I was buying food for the girls today and I came across one I hadn't noticed before called NOW!Grain free. It is from Petcurean Pet Nutrition from Canada.They also have 2 brands with grains, GO! and Summit (not sure if these were at store, i don't remember seeing them on any of the shelves or I may have tried them instead). This is the list of ingredients for the grain free one:

De-boned turkey, potato flour, pea, apple, whole dried egg, pea fibre, tomato, potato, flaxseed, canola oil (preserved with mixed tocopherols, a source of Vitamin E) , natural flavors, salmon, de-boned duck, sun dried alfalfa, coconut oil (preserved with mixed tocopherols, a source of Vitamin E), carrots, pumpkin, bananas, blueberries, cranberries, raspberries, blackberries, papaya, pineapple, grapefruit, lentil beans, broccoli, spinach, cottage cheese, alfalfa sprouts, dried kelp, flaxseed, calcium carbonate, dicalcium phosphate, lecithin, sodium chloride, potassium chloride, vitamins: ( vitamin E supplement, L-ascorbyl-2-polyphosphate (source of vit. C), niacin, inositol, vitamin A supplement, thiamine mononitrate, d-calcium pantothenate, pyridoxine hydrochloride, riboflavin, beta-carotene, vitamin D3 supplement, folic acid, biotin, vitamin B12 supplement) , minerals: (zinc proteinate, ferrous sulfate, zinc oxide, iron proteinate, copper sulfate, copper proteinate, manganese proteinate, manganous oxide, calcium iodate, sodium selenite), taurine, DL-methionine, L-Lysine, chicory root extract, lactobacillus acidophilus, lactobacillus casei, enterococcus faecium, bifido bacterium thermophilum, dried aspergillus niger fermentation extract, dried aspergillus oryzae fermentation extract, yeast extract, yucca schidigera extract, marigold extract, garlic powderL-carnitine, dried rosemary.

It was more than I can afford but I took the bait and bought a bag ( $53 for 25 lbs (yikes))It states no grains,no rendered meats,no rendered oils, no animal by products, no glutens, no artificial flavors, ethoxyquin free, no BHA, BHT or Soy.
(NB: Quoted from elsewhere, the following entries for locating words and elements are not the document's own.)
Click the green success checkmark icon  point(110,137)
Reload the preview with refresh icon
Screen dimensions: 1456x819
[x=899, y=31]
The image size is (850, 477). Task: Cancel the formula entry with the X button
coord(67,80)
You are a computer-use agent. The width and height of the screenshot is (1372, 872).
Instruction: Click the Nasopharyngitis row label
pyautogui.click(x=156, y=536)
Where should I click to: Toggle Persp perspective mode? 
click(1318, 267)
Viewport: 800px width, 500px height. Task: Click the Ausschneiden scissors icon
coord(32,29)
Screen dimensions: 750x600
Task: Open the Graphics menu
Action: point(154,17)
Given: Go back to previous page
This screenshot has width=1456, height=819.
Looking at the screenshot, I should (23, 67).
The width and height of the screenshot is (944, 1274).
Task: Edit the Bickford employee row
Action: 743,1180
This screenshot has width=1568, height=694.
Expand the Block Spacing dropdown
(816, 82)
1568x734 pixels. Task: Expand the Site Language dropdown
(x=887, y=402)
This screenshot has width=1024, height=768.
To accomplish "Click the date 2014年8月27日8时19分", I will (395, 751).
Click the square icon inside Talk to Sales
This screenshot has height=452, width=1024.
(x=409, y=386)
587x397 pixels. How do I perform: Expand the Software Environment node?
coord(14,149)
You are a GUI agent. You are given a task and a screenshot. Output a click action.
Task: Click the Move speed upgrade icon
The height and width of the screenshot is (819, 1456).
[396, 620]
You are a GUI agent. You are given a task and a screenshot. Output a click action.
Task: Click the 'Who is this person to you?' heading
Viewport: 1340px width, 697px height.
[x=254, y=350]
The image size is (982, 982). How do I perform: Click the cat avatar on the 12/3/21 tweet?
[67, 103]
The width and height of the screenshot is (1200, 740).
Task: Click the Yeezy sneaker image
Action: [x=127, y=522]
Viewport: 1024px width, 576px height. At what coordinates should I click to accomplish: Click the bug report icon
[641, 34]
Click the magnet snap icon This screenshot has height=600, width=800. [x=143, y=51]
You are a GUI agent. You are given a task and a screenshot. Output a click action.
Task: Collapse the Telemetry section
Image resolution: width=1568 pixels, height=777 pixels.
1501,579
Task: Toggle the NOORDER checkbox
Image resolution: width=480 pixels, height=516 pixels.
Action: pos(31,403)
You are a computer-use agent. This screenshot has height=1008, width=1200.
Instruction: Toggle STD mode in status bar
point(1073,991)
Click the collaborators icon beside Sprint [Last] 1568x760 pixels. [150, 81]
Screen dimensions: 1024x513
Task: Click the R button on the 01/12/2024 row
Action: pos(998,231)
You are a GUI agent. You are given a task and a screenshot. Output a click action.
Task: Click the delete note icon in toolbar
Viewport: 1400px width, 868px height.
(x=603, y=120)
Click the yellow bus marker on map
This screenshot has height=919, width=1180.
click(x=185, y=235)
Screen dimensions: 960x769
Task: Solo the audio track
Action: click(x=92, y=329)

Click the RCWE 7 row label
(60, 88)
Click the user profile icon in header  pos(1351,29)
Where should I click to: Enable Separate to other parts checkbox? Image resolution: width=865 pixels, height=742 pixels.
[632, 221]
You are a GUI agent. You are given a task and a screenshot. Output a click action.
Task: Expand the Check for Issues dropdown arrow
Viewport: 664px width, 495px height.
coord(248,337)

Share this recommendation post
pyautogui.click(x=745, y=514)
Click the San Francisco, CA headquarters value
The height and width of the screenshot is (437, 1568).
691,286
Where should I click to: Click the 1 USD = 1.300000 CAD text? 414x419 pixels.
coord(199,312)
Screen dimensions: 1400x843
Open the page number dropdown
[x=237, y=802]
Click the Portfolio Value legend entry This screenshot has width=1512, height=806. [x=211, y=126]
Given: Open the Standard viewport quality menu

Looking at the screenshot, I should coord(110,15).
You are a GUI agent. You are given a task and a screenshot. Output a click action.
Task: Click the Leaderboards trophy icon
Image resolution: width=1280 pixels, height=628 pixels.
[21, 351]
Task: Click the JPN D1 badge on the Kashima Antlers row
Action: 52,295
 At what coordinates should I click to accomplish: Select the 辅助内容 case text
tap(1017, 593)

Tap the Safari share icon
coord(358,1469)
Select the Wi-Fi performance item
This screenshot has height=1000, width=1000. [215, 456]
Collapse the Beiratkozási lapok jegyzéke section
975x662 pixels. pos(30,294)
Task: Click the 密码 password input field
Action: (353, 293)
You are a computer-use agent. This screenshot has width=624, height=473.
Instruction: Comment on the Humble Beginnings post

The girls seemed to really like it when I gave them a few bits alone and then mixed with their current food.I was just curious if anyone had tried and what the reviews were. I will not be able to keep them on it long term. I have even been toying with the idea of going back to a grain product even tough thee have been grain free for several years now, just due to cost.I was looking for a grain product and ended up spendign more rather than less....

There was also a product called Rotation (three bags in one set with different flavors to 'rotate' diet) which sounded interesting but it did have grain and was pretty pricey, too.

The girls just HAVE to become gainfullly employed or atleast do housework!Or they will be eating better than myself and my son.Really!


----------



## Penny & Maggie's Mom (Oct 4, 2007)

One of the Berner breeders on another forum swears by it and is always singing its praises.


----------



## MyBentley (May 5, 2009)

I've seen the brand, but haven't tried it. On the plus side, I like it for all those named ingredients they DON'T put in the formula. On the less than enticing side for me, there doesn't seem to be very much meat-based protein. Once the moisture is cooked out of the turkey, it weighs a lot less and may very well not be the #1 ingredient. Also not sold on the second ingredient being a flour. All that said, I would try feeding it before a lot of other foods on the market. These are just my personal preferences. I looked at the company's site and I was actually more interested in their grain-free small breed formula and didn't see any reason it couldn't be fed to any size dog.


----------



## missmarstar (Jul 22, 2007)

MyBentley said:


> I've seen the brand, but haven't tried it. On the plus side, I like it for all those named ingredients they DON'T put in the formula. On the less than enticing side for me, there doesn't seem to be very much meat-based protein. Once the moisture is cooked out of the turkey, it weighs a lot less and may very well not be the #1 ingredient. Also not sold on the second ingredient being a flour. All that said, I would try feeding it before a lot of other foods on the market. These are just my personal preferences. I looked at the company's site and I was actually more interested in their grain-free small breed formula and didn't see any reason it couldn't be fed to any size dog.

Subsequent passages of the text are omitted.